Uma situação didática adequada a essa fase é a escrita de listas de palavras dissílabas com letras móveis por duplas de alunos com hipóteses próximas. Por que dissílabos? Eles apresentam um bom problema para quem já escreve segundo a hipótese silábica com valor sonoro convencional, seja com vogais, seja com consoantes pertinentes. Isso porque elas geram um conflito entre os critérios de legibilidade que a garotada possui nesse momento, levando em conta dois eixos de análise: um qualitativo (cada sílaba deve ser grafada com uma letra, em geral, a vogal) e outro quantitativo (não é possível escrever e ler uma palavra que seja formada por apenas duas letras). "Na crise que se forma entre a exigência de quantidade mínima e as letras que a criança pensa serem adequadas para escrever, ela começa a estender a escrita, colocando mais elementos", esclarece Telma Weisz, responsável pela supervisão e implementação pedagógica do Programa Ler e Escrever no estado de São Paulo.

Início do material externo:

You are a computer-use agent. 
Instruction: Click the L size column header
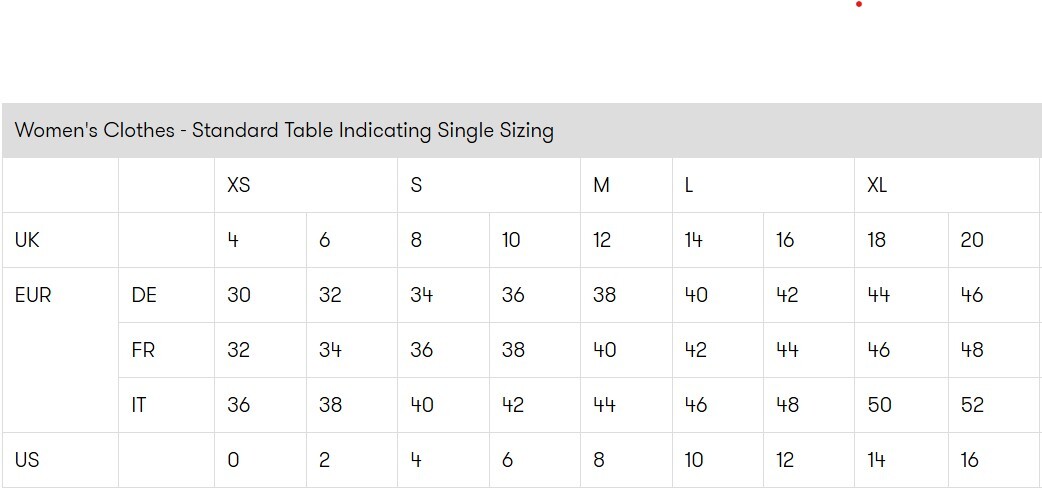(x=689, y=185)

Cassiana Wasilewski estudou a fundo esse momento em sua monografia de especialização na área, orientada por Telma. Professora da EMEF Maestro Domingos Blasco, em Osasco, região metropolitana de São Paulo, ela incentiva sua turma a escrever com letras móveis em duplas ou em pequenos grupos - quando a troca é enriquecedora. "Todos já estão acostumados. Enquanto trabalham, circulo pela sala, solicitando que justifiquem as letras usadas."

No caso dos silábico-alfabéticos, Cassiana aponta que é necessário intervir considerando a possibilidade de estar diante de um caso de alternância grafofônica. Um exemplo é uma criança que escreve gato colocando GTAO. "Peço que leia o que escreveu para mim. A tendência é que ela faça uma leitura silábica, considerando apenas o G e o O. Então, pergunto: ?O que está escrito aqui??, apontando para as outras letras. Nesse momento, ela quer tirá-las, mas reforço que também são boas para escrever gato." Assim, ao responderem a perguntas como essas, os pequenos vão refletindo sobre o sistema alfabético para chegar à escrita convencional.

Escritas no computador

Aluna da EMEF Professor Ernani Giannico, em Tremembé, Laiane de Oliveira, 9 anos, tem paralisia cerebral e, apesar de estar no 4º ano, possui uma hipótese silábico-alfabética de escrita. Para garantir que ela se alfabetize, a professora Danielle Araujo planeja variações das mesmas atividades realizadas com a turma considerando as possibilidades e os limites da menina.

Em todas as salas da escola em que estuda um aluno com deficiência, há um computador, que a professora utiliza com Laiane diariamente. "O tempo dela é diferente porque se cansa muito mais rápido que os colegas. Por isso, preciso alternar as atividades, e o computador é sempre uma opção interessante."

Com o uso do teclado, Danielle contorna a dificuldade motora de Laiane, que consegue expressar suas hipóteses de escritas com mais clareza, como na lista de compras da feira (veja a foto abaixo).

Escritas no computador. Foto: Danny Yin
Danielle libera Laiane da grafia de próprio punho, possibilitando a ela o uso do computador. Dessa forma, a professora permite que a aluna, que tem paralisia cerebral, se concentre nas questões conceituais da escrita.

Danielle chama a atenção para o uso da letra L (inicial do nome da aluna) para substituir fonemas que Laiane não sabe representar, exercendo a função de curinga de consoantes nas escritas de tomate e figo. "Muitos a consideram uma criança alfabética que come letras ou faz trocas fonêmicas ou simplesmente alfabética inicial. Na realidade, ela é silábica em evolução", avalia.